Hey, empty world out there,

Before I provide an update for this month, I wanted to show you all - that is, all of you who are aware, listening and furthermore who care (this is a real stretch I'm asking for, right ?) - something I was going to post in July or early August that is now pointless. This is to say, that, in discursive terms at least, it is worthless.


============

On Friday the 15th of August, in the year 2008, at around ten to eight in the morning (c. 7.40am-7.50am), the only man I truly, fully, lovingly respected - the only one I would ever call "the Chief", the only one to whom I would kneel and whom I would follow even if it were through the gates of Hell itself - passed away. Verily, he was murdered on the 11th of May, but it took him this long to finally let go. The catastrophic injury caused by the murderous attack upon him was such that his brain was not allowing the rest of his body to take in sustenance or hydration. We were told that the fact he lasted as long (i.e. over two weeks) without the water which he could no longer tolerate indicated that he must have been an extremely, inordinately fit man. I don't mean like some pussy who goes to the gym to become artificially 'built', but someone who was made fit through hard work all over the country and elsewhere, along with regular, moderate activity around our home - as well as, of course, other contributing qualities which could only be described as innate. Indeed, lesser men would have died at the scene, or at least on the same day, without a doubt. As it is, he fought and groped for life over a period of fourteen weeks, until he quite simply couldn't go on.
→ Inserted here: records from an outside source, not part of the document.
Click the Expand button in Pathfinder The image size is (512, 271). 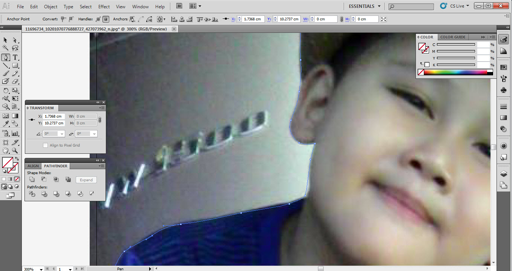coord(86,180)
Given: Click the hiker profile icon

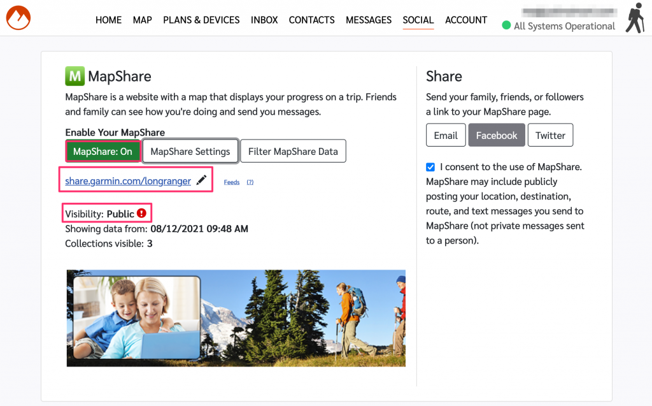Looking at the screenshot, I should click(634, 18).
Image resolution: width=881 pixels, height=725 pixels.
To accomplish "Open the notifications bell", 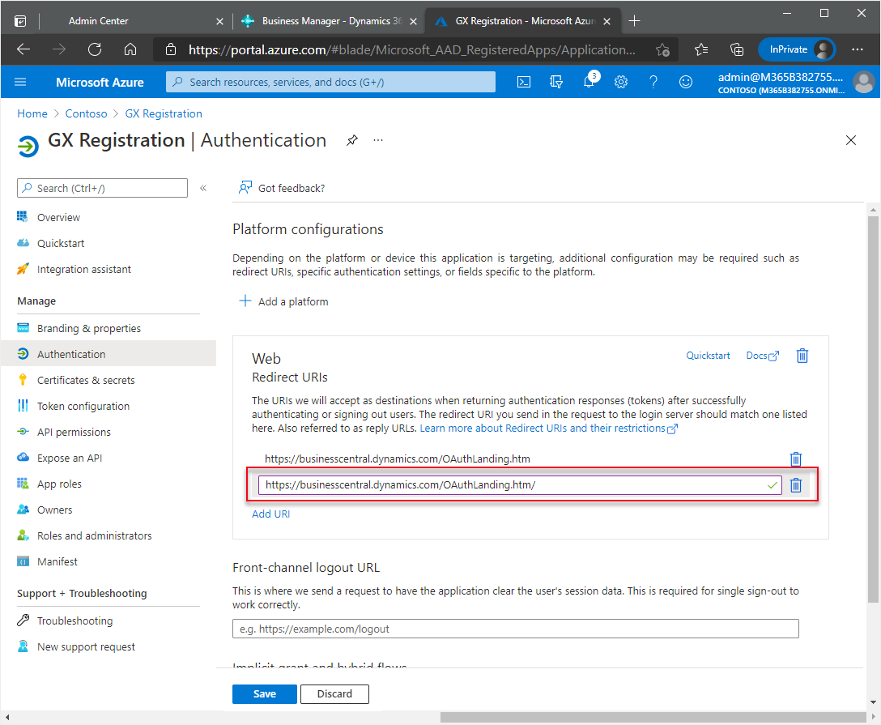I will [x=589, y=82].
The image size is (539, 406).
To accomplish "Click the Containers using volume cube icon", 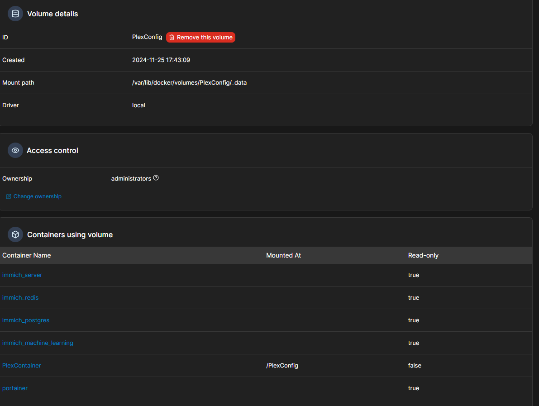I will [15, 234].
The only person who, to me, was actually heroic is now gone. - And with him, so too the things that give me a care are gone. I mean to say that I am no longer bound by the civic, traditional, social and pathological forces which imprison and diminish other men. I bemoan my condition, for it is a cruel freedom.

I lost the only person to whom I could genuinely look up to and I have, in subsequence, ascended to such a level as to look up to - myself. The tragic mood which rises in me is compounded by the fact that all my anger, sadness, disbelief and grief are mixed with this ascendant feeling to which I have just referred.

What can I say which will communicate the joyous comfort surrounding me that whole night leading up to the greatest robbery which could ever be committed against my family, the greatest injury which could ever be perpetrated against my person ? How am I supposed to feel when the same night I had proven that I didn't need my dad to protect me, the night I demonstrated that I wouldn't be cowed by anyone or anything, was the very night my father himself ceased to be able to protect me in a conventional, physical sense ?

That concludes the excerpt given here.